When Depression Doesn't Show on the Outside
If you break your leg or catch a cold, it’s pretty obvious to everyone around you. They can see your cast or hear you sneeze and cough. The symptoms of depression are far less obvious. Feelings such as sadness, hopelessness, and difficulty concentrating may not be apparent to anyone but you.
On the outside, you might seem like your old self, but on the inside, you may be exhausted, working hard to overcompensate for the heavy weight of your depression. This might work for a while, but most people eventually find it too much to take. This added pressure to seem “normal” can make depression an even harder burden to bear; plus, waiting longer before seeking help can sink you down even lower. When you keep your emotions locked up inside, you miss an important opportunity to get the treatment you need. Your doctor can miss the diagnosis if you don’t bring up how you’re feeling.

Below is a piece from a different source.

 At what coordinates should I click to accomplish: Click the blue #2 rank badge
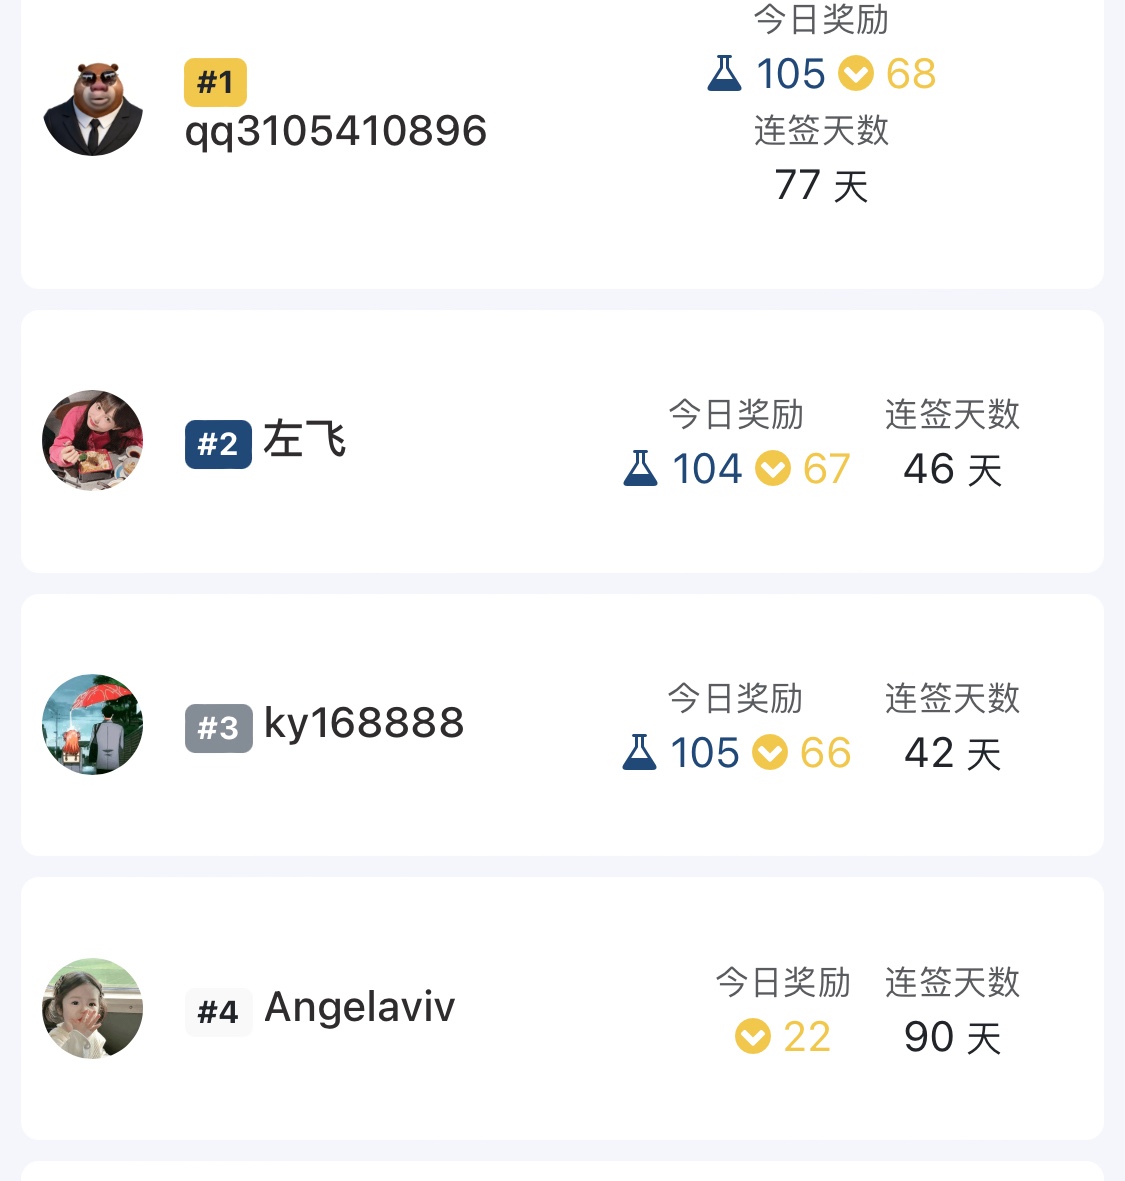pos(218,444)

It’s important to get help for hidden depression before it can affect your relationships, your career, and other aspects of your life.
The stigma surrounding depression keeps some people from being open about their condition and getting the help they need. You may not want to be labeled as “that person with depression.” You might worry friends, family members, and co-workers won’t understand how you’re feeling or will distance themselves from you if they know the truth. You may even be nervous about discussing depression with your doctor.

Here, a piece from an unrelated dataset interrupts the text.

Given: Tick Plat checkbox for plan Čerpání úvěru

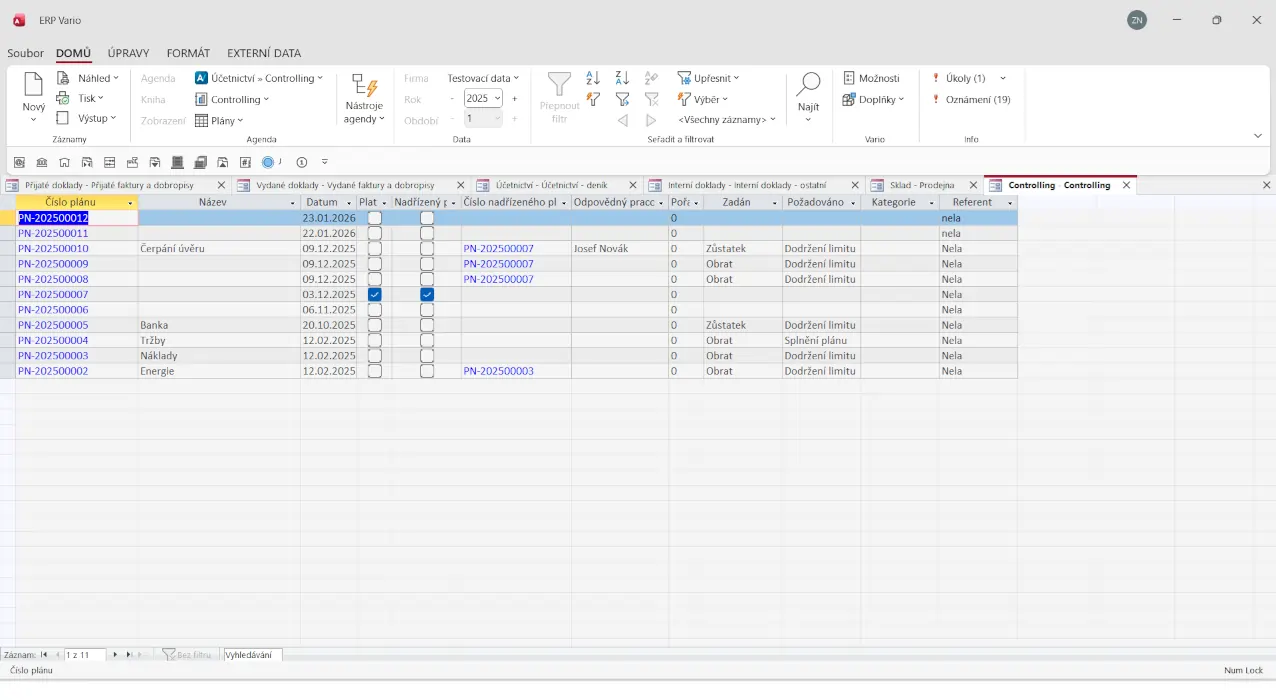Looking at the screenshot, I should tap(375, 249).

Remember that depression isn’t a moral failing. You didn’t do anything wrong to feel this way. Depression also isn’t something you can wish away. Although sometimes it can fade over time, it usually comes back if not treated appropriately to begin with, which is why you need to address it head-on to start feeling better.
Invisible depression can have consequences. People who don’t get the treatment they need are at higher risk for:
- Alcohol or drug use
- Relationship issues
- Problems at school or work
- Suicidal thoughts or attempts
Depression is treatable. Usually, treatment involves a combination of talk therapy and medications.
Antidepressants are the type of medicine doctors prescribe for treating depression. These medications boost your mood by altering levels of chemicals called neurotransmitters in your brain.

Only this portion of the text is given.